> [Dataset excerpt]
++++++++++

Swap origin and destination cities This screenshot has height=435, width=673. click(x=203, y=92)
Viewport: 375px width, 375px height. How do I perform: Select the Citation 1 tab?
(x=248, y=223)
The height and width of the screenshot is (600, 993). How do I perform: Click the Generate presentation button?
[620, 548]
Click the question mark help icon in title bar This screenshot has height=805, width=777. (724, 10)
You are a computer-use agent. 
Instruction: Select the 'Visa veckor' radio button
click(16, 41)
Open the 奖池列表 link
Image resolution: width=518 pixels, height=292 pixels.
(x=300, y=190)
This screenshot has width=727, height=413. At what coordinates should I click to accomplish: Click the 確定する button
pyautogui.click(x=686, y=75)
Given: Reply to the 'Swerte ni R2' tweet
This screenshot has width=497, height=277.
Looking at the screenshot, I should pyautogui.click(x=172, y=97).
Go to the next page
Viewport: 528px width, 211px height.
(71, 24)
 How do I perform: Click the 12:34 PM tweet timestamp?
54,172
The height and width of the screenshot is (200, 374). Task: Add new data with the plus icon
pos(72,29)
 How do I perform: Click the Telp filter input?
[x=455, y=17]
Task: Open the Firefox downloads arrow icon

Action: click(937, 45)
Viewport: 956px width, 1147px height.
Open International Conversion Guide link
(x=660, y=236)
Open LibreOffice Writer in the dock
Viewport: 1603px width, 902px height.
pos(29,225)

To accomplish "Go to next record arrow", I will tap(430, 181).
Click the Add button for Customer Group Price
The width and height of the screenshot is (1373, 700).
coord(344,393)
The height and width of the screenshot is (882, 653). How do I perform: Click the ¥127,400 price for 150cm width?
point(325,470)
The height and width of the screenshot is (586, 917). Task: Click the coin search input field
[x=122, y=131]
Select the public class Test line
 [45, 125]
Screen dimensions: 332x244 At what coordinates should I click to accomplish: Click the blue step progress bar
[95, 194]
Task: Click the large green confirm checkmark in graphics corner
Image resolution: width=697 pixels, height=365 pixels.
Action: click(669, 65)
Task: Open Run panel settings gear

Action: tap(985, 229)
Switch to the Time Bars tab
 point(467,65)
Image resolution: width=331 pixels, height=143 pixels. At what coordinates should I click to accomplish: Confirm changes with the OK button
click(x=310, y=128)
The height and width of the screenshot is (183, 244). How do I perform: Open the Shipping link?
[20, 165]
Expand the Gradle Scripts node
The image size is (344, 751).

++++++++++

> [GOAL] Quote the items verbatim, starting with the line that contains "How do I perform: Click the Telp" and going on through the line that contains "point(467,65)", with both of those lines included.

> [SOLUTION TO THIS TASK]
 How do I perform: Click the Telp filter input?
[x=455, y=17]
Task: Open the Firefox downloads arrow icon

Action: click(937, 45)
Viewport: 956px width, 1147px height.
Open International Conversion Guide link
(x=660, y=236)
Open LibreOffice Writer in the dock
Viewport: 1603px width, 902px height.
pos(29,225)

To accomplish "Go to next record arrow", I will tap(430, 181).
Click the Add button for Customer Group Price
The width and height of the screenshot is (1373, 700).
coord(344,393)
The height and width of the screenshot is (882, 653). How do I perform: Click the ¥127,400 price for 150cm width?
point(325,470)
The height and width of the screenshot is (586, 917). Task: Click the coin search input field
[x=122, y=131]
Select the public class Test line
 [45, 125]
Screen dimensions: 332x244 At what coordinates should I click to accomplish: Click the blue step progress bar
[95, 194]
Task: Click the large green confirm checkmark in graphics corner
Image resolution: width=697 pixels, height=365 pixels.
Action: click(669, 65)
Task: Open Run panel settings gear

Action: tap(985, 229)
Switch to the Time Bars tab
 point(467,65)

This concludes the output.